One expert who’s seen the effects of brain trauma first hand agreed that young people may not need a full-blown concussion to be neurologically changed by head impacts.
While the sample size in the Wake Forest study is small, “it demonstrates that structural changes in the brain do in fact develop in children who experience repetitive subconcussive impacts, without immediate symptoms of concussion such as dizziness, headaches or nausea,” said Dr. Robert Glatter, an emergency physician at Lenox Hill Hospital in New York City.
“It’s vital that parents be aware of the unknown long-term neurological risks after subconcussive hits to the head involved in children playing contact sports,” he said.

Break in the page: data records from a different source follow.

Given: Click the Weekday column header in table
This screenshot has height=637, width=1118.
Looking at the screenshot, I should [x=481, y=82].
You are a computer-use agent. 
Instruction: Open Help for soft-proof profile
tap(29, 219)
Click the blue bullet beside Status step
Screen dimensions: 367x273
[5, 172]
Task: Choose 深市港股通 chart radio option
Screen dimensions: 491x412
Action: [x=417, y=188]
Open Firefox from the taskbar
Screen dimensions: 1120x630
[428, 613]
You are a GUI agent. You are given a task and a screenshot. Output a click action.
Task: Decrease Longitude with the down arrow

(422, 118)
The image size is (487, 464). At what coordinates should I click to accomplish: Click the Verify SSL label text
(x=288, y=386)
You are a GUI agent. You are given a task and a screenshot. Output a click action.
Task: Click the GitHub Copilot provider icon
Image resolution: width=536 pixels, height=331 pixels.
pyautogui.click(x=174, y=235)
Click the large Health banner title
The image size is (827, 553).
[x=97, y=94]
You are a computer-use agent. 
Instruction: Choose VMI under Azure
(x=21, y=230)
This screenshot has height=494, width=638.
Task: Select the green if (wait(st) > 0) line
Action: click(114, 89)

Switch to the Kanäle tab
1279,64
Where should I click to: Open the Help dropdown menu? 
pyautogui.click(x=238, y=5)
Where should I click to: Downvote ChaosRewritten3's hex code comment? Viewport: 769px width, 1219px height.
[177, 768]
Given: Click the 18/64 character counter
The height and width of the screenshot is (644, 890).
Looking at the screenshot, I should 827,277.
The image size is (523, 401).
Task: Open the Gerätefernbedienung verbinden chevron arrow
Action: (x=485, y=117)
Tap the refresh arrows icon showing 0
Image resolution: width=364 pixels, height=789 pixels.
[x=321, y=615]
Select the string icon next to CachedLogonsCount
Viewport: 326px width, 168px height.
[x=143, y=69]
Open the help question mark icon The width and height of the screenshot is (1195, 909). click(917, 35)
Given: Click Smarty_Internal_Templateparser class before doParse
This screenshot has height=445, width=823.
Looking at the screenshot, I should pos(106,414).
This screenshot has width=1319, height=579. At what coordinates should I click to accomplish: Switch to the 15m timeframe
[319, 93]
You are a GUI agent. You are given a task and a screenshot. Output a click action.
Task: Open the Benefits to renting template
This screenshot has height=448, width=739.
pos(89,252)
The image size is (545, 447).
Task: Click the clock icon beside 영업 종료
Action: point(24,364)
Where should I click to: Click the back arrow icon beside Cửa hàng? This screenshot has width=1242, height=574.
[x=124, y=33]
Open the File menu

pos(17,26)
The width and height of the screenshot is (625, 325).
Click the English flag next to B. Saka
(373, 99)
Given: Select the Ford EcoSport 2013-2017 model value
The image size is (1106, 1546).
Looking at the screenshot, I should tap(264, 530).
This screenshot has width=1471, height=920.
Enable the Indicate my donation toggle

Glatter also pointed to other research, which has suggested that some kids may be more vulnerable to these brain changes than others, based on their individual genetics.
Pinpointing these more vulnerable kids “will be vital in selecting which children are at greater risk when playing contact sports,” Glatter believes.
In any case, children are not just “small adults” when it comes to head impacts and their effect on the brain, he said.
“Because children are growing and developing, they are more susceptible to undergo changes in key structural areas, such as the corpus callosum, which is important in thinking, reasoning, and motor functions between the right and left sides of the brain,” Glatter explained.
Research presented at medical meetings should be considered preliminary until published in a peer-reviewed journal.